Saturday, December 15, 2012

Have a Happy(ier) Hanukkah this Year :)

This year I learned to make my own sufganiyot!

We were all trying to remember what we did last year for Hanukkah and why it was we remember eating zillions of sufganiyot (Hanukkah donuts) but we don't remember encountering the traffic from the crowds all over the city and getting early days off from Shalva.

Oh yea - because we were in the hospital! Just a year ago we were escorted with flashing lights and sirens via ambulance to a place in the lovely rolling hill surrounding Jerusalem. We spent both Hanukkah and Christmas in the hospital and even Lucas' birthday!




See, in the hospital, happy volunteers came through the pediatric department every day with copious amounts of free donuts, which kept us distracted, occupied and sugared up. They lit candles every night at the central nurses station. I was visited on a daily basis by expert doctors, athletes, clowns and other entertainers. Of course Grandma and Grandpa (or Nene and Dede, my Armenian grandparents) kept us fed and happy, visiting several times from the other side of the city. And very importantly, Mimi and GongGong made a special visit all the way from New York!

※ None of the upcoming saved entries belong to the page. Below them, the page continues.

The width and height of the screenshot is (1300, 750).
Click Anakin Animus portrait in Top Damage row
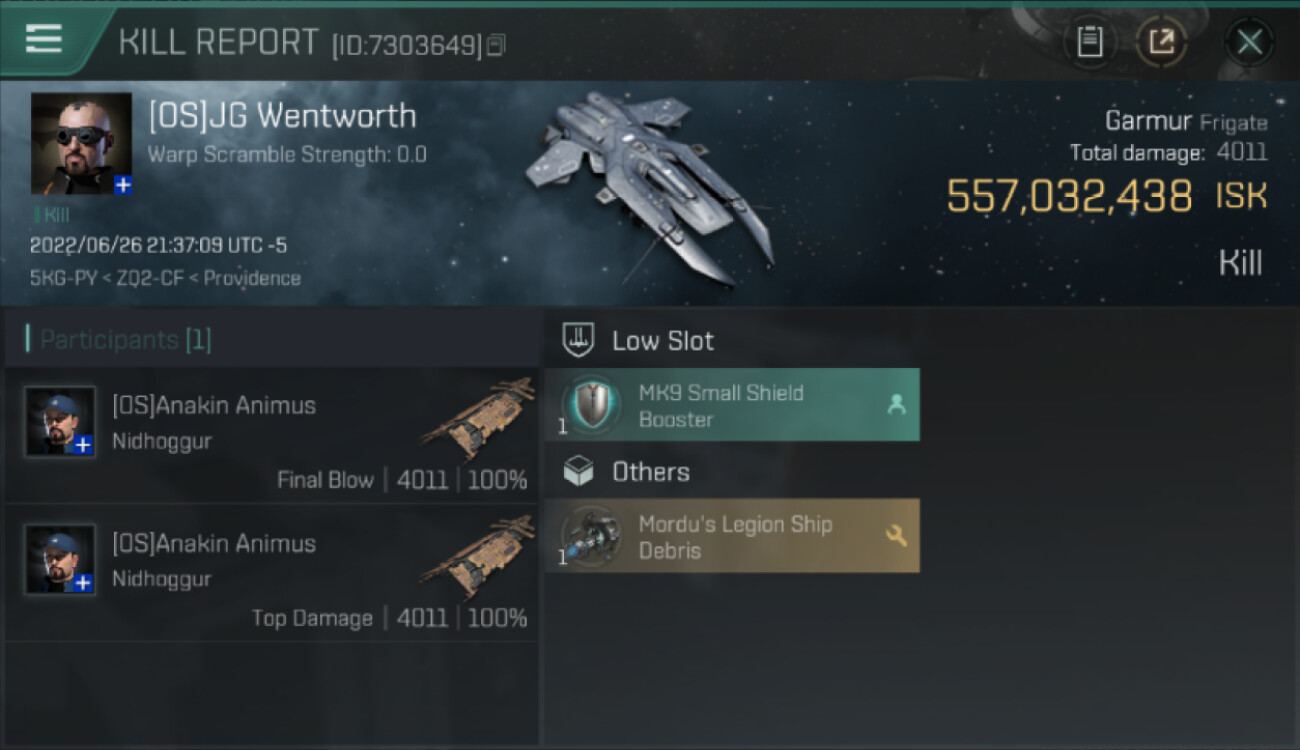(x=60, y=559)
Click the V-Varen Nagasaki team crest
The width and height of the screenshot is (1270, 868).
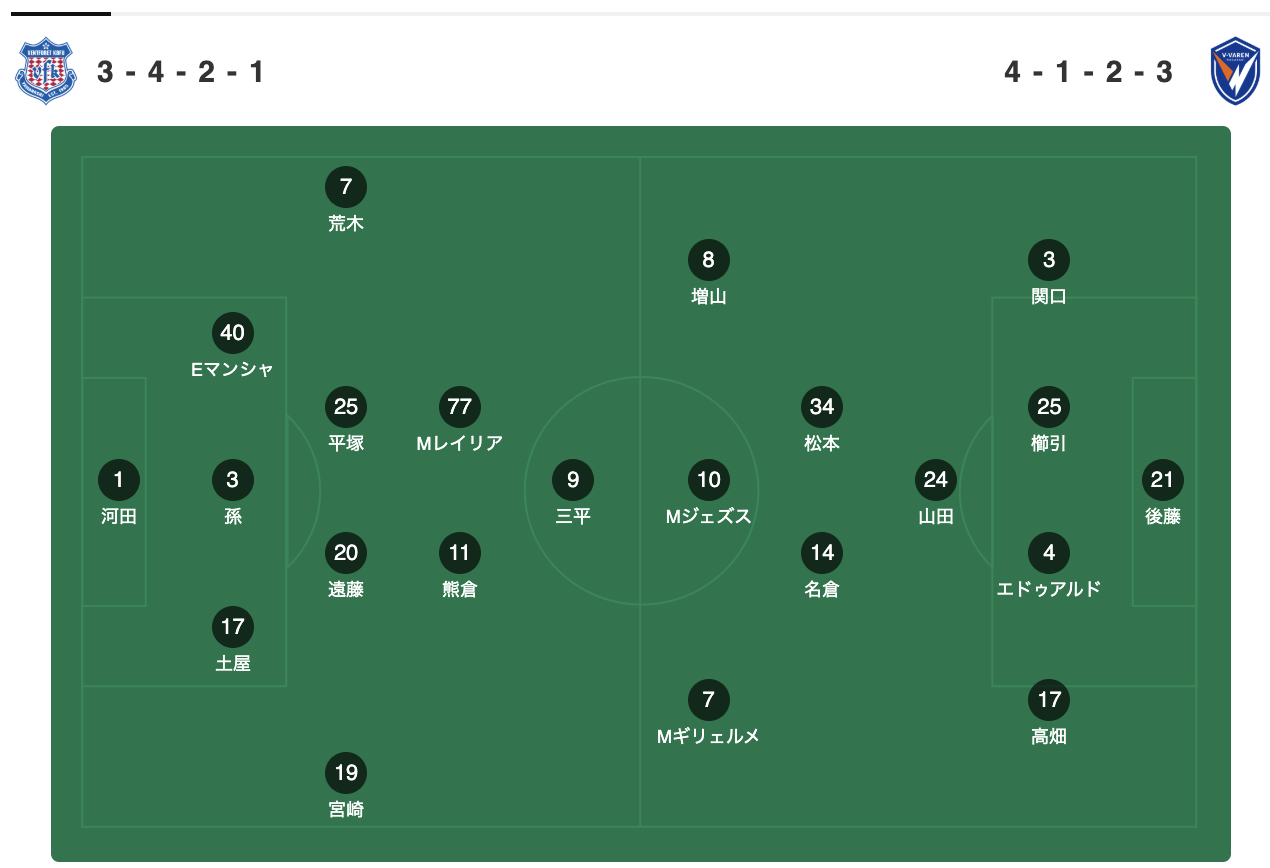point(1235,71)
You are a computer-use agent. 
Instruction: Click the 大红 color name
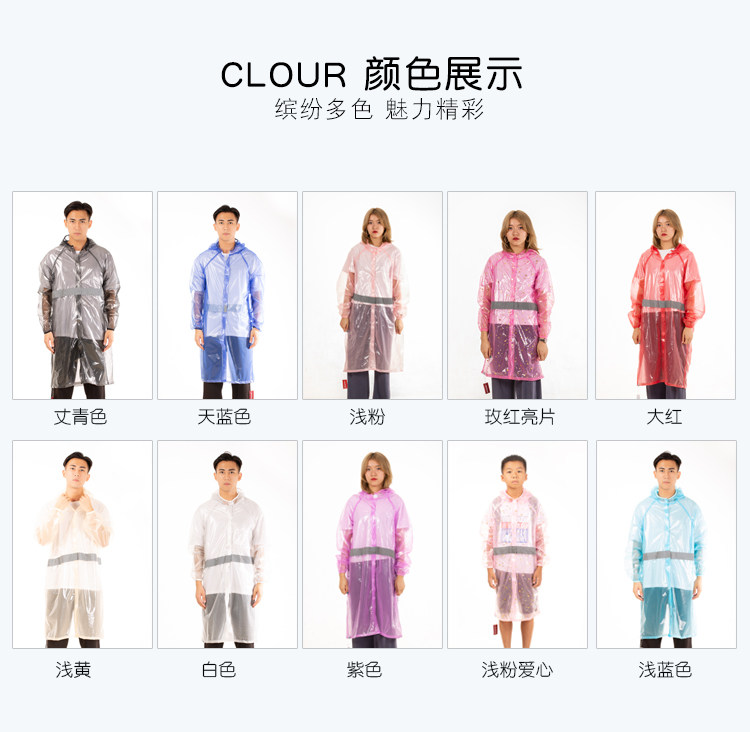coord(664,417)
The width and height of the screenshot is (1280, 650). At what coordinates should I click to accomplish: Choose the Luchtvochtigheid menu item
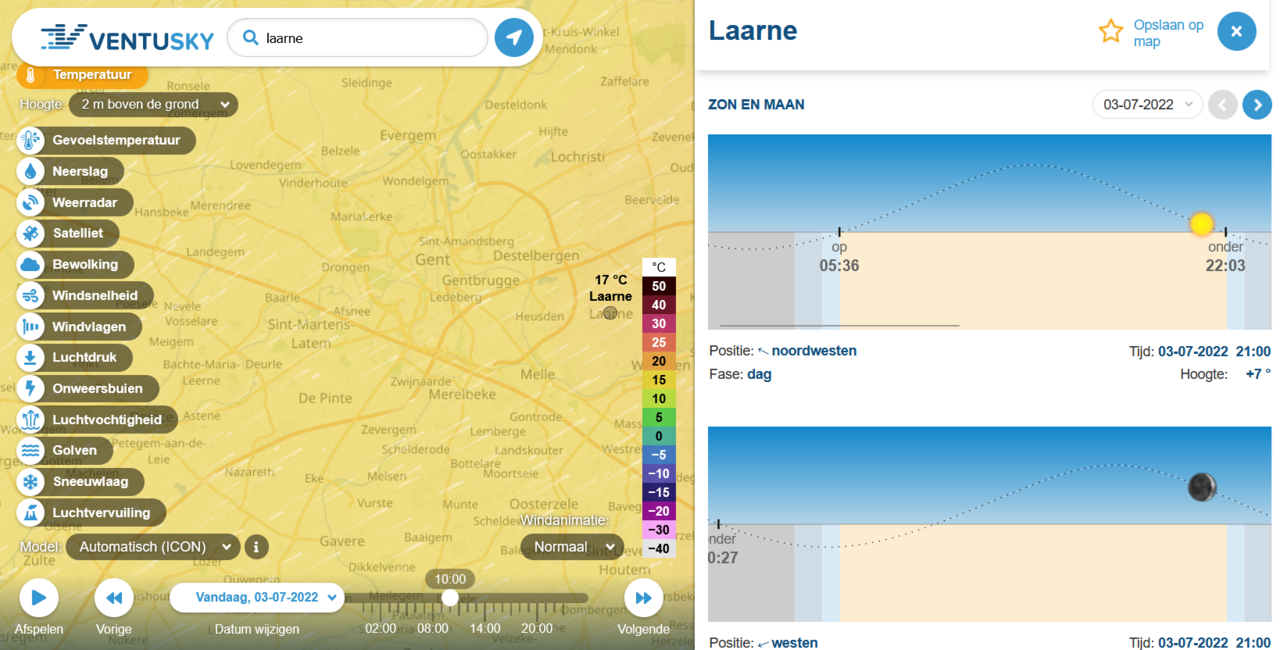(x=97, y=420)
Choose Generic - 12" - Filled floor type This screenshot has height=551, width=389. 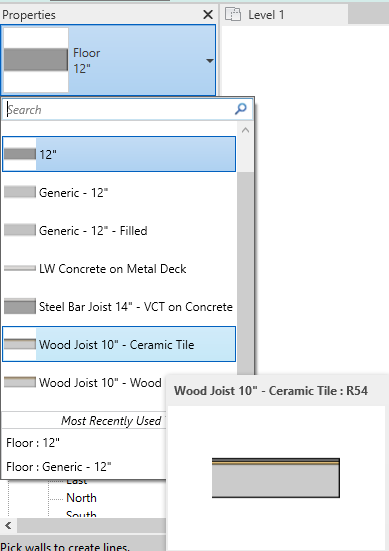tap(119, 231)
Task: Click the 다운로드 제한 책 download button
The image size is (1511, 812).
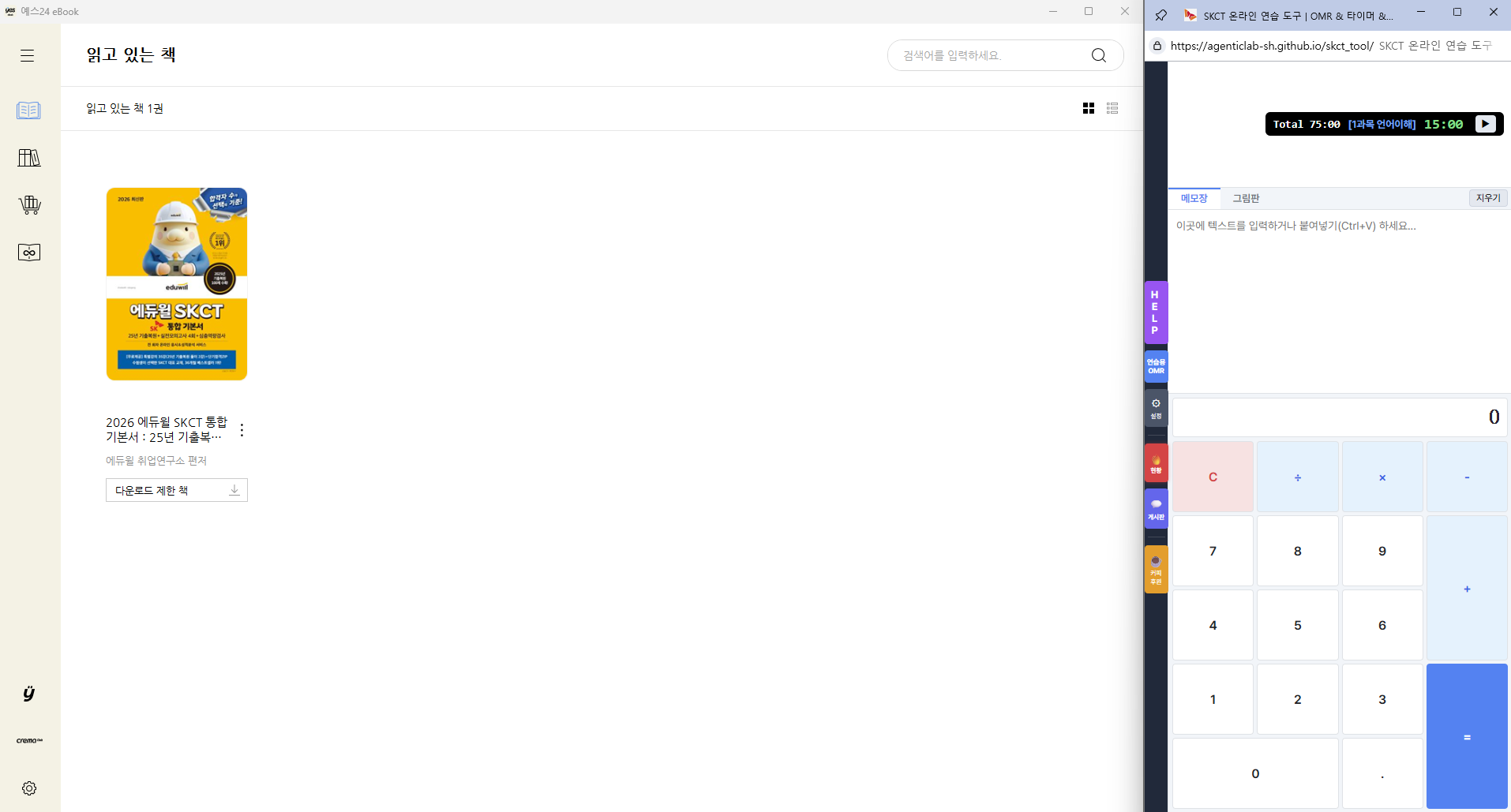Action: pyautogui.click(x=177, y=490)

Despite having RSV, invasive blood tests, an oxygen mask, a noisy O2 saturation monitor and awkward hospital pajamas, we actually had a great time! Well at least I did. I joined my friend Ephraim on the very same ward. And I was there (in the same building) to welcome Lucas, which would not have been allowed otherwise. I planned it perfectly.

But this being the one-year anniversary of all that, it means all sorts of holidays are converging upon us: We are at the tail end of Hanukkah, we are trying to conjure up some Christmas spirit and we have a most auspicious event right in between those two - Lucas' first birthday!

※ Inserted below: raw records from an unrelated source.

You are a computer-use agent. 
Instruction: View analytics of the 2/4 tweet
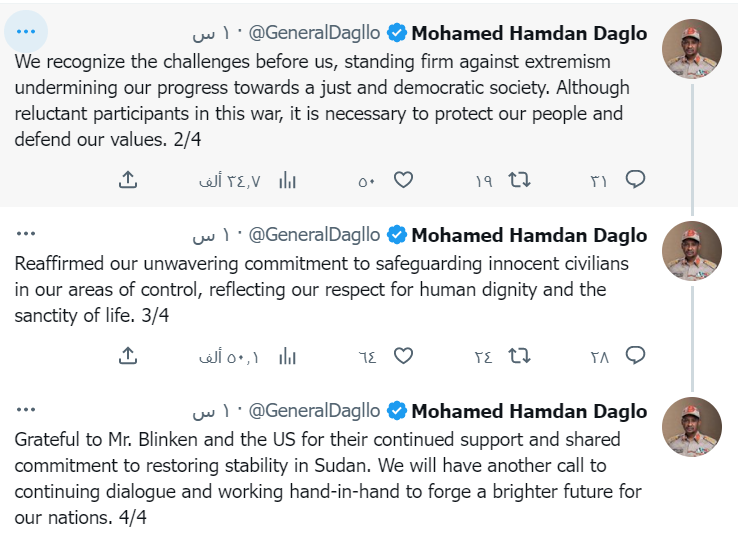click(287, 180)
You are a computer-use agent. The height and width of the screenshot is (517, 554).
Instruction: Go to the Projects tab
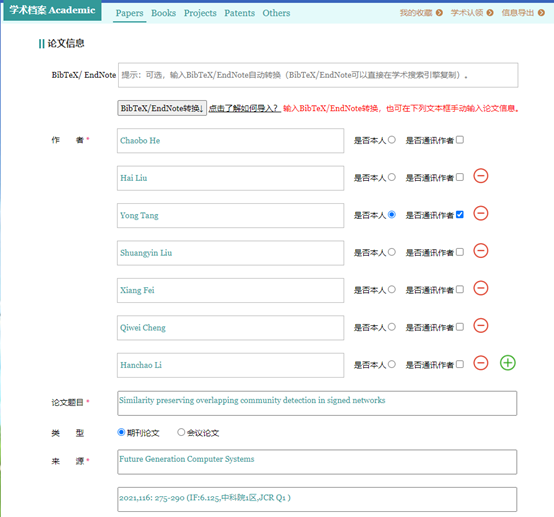[x=200, y=13]
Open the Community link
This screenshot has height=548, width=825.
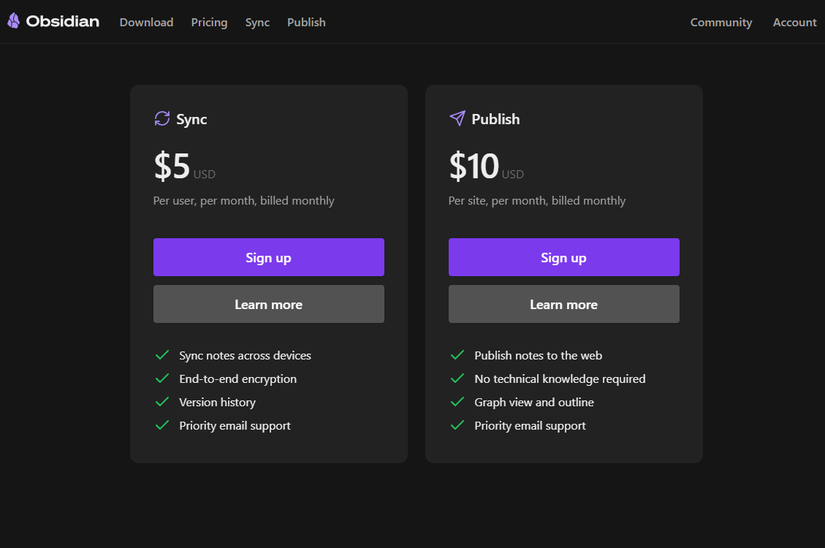point(721,22)
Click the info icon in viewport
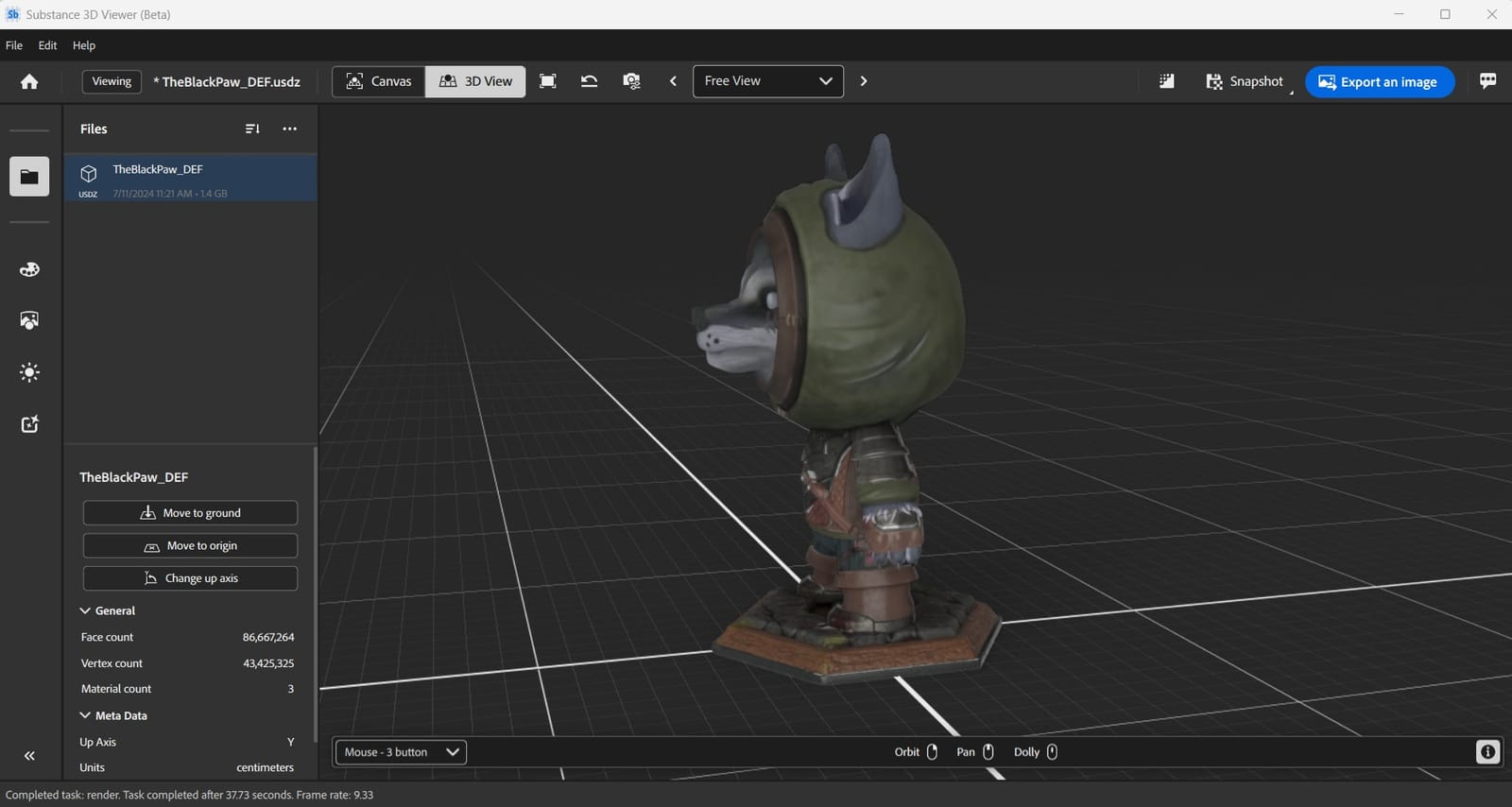Image resolution: width=1512 pixels, height=807 pixels. click(1487, 752)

So this year we haven't had any such health concerns and we also got to experience Hanukkah at school. I learned how to make donuts and also put on a play for our mommies at Shalva. Here in the pictures you can see me leading the role of the Sabbath ritual. And in the videos which follow you can see me both in rehearsal where I dominated the choreography, and then in the real play where I was content to watch everyone else.

Sharing cookies with Ephraim

I read in Hebrew and English


(That was me executing my own personal rehearsal a few days before)


(There are many more videos where the videographer, mommy, waited in vain for me to perform. This was the closest I came to putting on a show for the assembled audience of mothers and siblings.)